Türk Topraklarında Yaşamak Hakkı Yalnız Türkün Olmalıdır!

Çingene hâlâ kılavuzluk ediyordu. Sağ tarafımızda yükselen bir tepe üzerinde Türk ölülerini toplu olarak gösteren ilk mezar var. Hafif meyli tırmandık. Eski bir parmaklık içinde bir Türk zabitinin, Mustafa Beyin mezarı… Sonra, sürülmüş bir tarladan hiç farkı olmayan mezarlığa dünyanın en büyük şaşkınlığı ve kini ile baktık. Çingene kılavuzumuz fütursuzca az ileride bulunan Behramköy (eski bir rum köyü) çingenelerinin diş toplamak için buraları böyle karıştırdıklarım, esasen bu çingenelerin bütün savaş sahasını gezerek bu ölü soygunculuğunu yaptıklarını anlattı. Çingene sözünün taşıdığı mânâya bir yol daha hak verdik.
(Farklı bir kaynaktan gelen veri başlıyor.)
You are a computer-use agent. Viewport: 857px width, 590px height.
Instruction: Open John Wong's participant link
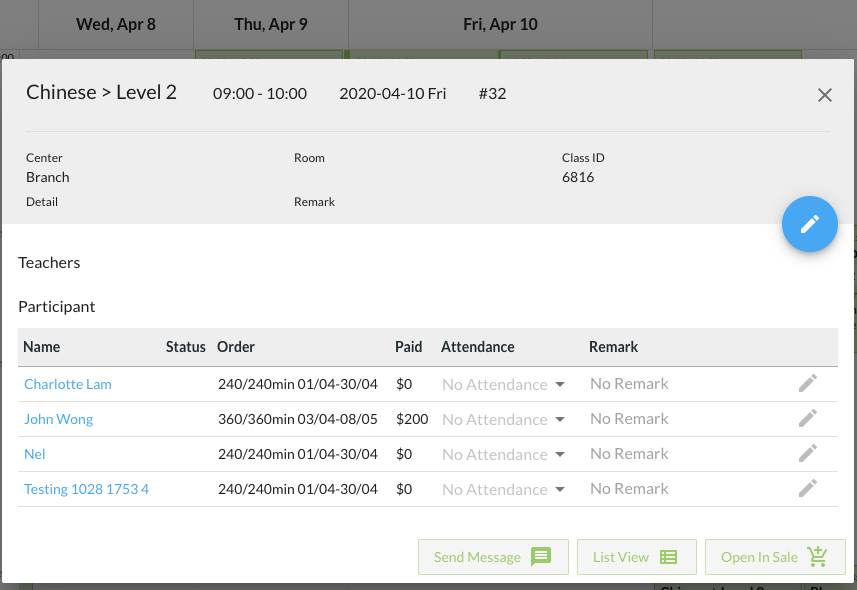coord(59,419)
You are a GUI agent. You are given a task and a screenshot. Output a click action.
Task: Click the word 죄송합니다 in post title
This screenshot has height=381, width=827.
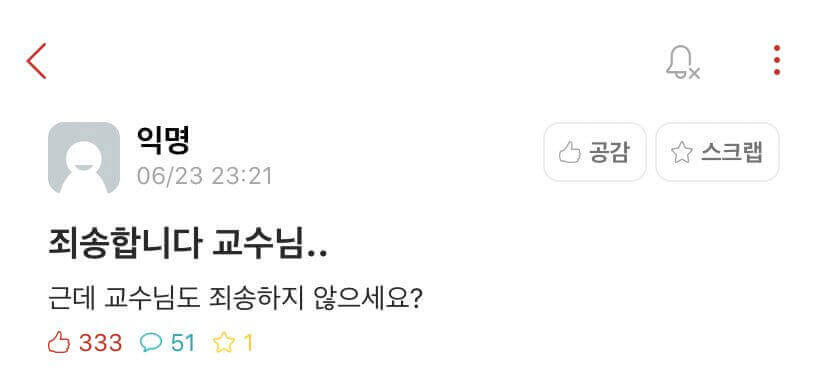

Üzerinde yaşadıkları toprağı kanı, cam karşılığı olarak kazanan ünlü Türk neferinin ölüsünü bile saygılamayı bilmeyen, dünyada hiç bir şeyden nasibini almamış bu kansız milleti, daha doğru bir sözle bu çakal sürüsünü içimizde tuttuğumuz, ona anayurtta yer verdiğimiz için kendi kendimizden yüksündük, devlet adamlarımıza kızdık. Ve imanla bir kere daha düşündük ki: Türk topraklarında yaşamak hakkı yalnız Türkün olmalıdır. Türk toprağında, köyde Türk köylüsünü malını yağma eden, kırda atını çalan, dağda Türk yolcusunu soyan, şehirde karmanyolacılık yapan ve nihayet mezarında da Türk şehitlerini (hem de en şanlı bir savaşın en ünlü şehitlerini) soyan ve türlü türlü millet adları taşıyan bu soysuzları artık aramızda istemiyoruz. Türk bünyesini mikroptan temizleyecek en güzel tedavi usulü: Katliâm!..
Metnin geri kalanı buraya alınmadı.